Abhängigkeit der mechanischen Eigenschaften von der Gussstückwanddicke.

Je langsamer die Abkühlungsgeschwindigkeit, d. h. je größer die Gussstückwanddicke ist, desto größer wird auch das Korn und umso geringer die Festigkeit.

Vor allem bei Gusseisen mit Lamellengrafit (GJL) ist ein deutlicher Wanddickeneinfluss erkennbar (Bild 1). Das Gefüge und damit die mechanischen Eigenschaften werden nicht nur von der chemischen Zusammensetzung der Legierung bestimmt, sondern maßgeblich von der jeweiligen Wanddicke. Der Wanddickeneinfluss ist in DIN EN 1561 berücksichtigt. Auch innerhalb eines Gussstückes besitzen dünnere Querschnitte eine höhere Festigkeit und Härte als massivere. Allerdings wird hierbei durch die gegenseitige Beeinflussung benachbarter Gussteilpartien die Wanddickenabhängigkeit der Eigenschaften gemildert.

Alle Gussteile, die aus demselben Eisen gegossen werden, gehören zur selben Werkstoffsorte, unabhängig von den im Gussstück anzutreffenden Eigenschaften.
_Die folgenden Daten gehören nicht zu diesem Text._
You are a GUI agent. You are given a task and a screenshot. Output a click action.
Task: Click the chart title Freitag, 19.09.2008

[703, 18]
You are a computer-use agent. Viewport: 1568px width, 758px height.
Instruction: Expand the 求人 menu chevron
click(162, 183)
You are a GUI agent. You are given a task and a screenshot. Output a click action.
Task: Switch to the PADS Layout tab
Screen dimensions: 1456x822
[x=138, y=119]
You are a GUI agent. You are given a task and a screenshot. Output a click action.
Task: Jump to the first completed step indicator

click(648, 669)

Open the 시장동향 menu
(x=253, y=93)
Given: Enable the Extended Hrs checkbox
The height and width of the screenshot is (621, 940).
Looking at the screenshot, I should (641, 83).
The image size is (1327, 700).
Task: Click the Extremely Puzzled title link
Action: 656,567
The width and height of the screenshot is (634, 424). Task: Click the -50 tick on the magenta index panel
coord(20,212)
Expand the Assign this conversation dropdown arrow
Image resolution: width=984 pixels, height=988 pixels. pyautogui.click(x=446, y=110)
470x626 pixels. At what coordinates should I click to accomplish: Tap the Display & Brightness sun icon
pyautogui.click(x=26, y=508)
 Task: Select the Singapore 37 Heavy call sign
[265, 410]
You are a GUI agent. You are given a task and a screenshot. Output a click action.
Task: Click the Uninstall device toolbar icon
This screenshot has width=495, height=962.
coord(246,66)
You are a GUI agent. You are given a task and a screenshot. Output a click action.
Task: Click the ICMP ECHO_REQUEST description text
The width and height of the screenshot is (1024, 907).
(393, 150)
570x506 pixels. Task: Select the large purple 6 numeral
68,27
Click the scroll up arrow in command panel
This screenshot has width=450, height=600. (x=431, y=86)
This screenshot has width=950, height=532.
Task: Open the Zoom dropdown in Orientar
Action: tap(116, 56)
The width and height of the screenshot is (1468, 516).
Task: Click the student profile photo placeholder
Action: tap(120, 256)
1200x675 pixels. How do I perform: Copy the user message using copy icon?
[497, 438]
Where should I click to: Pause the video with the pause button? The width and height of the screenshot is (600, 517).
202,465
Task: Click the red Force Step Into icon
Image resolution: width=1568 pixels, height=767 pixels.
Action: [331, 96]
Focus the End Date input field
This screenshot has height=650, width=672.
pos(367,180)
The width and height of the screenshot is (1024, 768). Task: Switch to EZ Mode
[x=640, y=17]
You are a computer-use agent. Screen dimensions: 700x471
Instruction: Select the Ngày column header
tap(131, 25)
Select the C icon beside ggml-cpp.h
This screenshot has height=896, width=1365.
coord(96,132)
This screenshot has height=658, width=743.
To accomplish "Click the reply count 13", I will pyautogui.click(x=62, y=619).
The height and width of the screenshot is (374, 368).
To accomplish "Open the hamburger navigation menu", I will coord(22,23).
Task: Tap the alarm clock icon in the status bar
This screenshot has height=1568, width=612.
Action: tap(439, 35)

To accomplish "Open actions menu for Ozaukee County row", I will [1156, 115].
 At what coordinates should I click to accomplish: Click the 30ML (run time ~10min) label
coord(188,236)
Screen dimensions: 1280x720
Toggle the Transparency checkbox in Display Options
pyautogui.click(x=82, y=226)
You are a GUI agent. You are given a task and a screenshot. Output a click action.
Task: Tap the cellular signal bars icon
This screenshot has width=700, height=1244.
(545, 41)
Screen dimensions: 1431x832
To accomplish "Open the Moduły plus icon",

Dünnwandige Teile weisen eine höhere, dickwandige eine niedrigere Festigkeit auf als die jeweilige Nominalfestigkeit der betreffenden Sorte. Die geometriebedingten Eigenschaftsunterschiede, die sich auch auf den E-Modul und die Bearbeitbarkeit auswirken, müssen bei der Konstruktion berücksichtigt werden (siehe Gestaltung von Gussteilen, Gießgerechte Gestaltung, Gießgerechtes Konstruieren).

Ist die Wanddicke bei gegebener chemischer Zusammensetzung zu gering oder wird die Abkühlgeschwindigkeit durch zu schnell abkühlenden Formstoff oder durch Verwendung von Kühlkokillen zu stark erhöht, dann kann der Kohlenstoff während des Erstarrens der Schmelze nicht oder nicht mehr vollständig als Grafit auskristallisieren, sondern es bildet sich Eisenkarbid (Fe3C, Zementit).

  • Bild 1: Zu erwartende Mindestwerte der Zugfestigkeit (links) und Mittelwerte der Brinellhärte (rechts) in Abhängigkeit der Wanddicke im Gussteil, (nach H. Werning, „konstruieren +  giessen“ 2000, Nr. 2)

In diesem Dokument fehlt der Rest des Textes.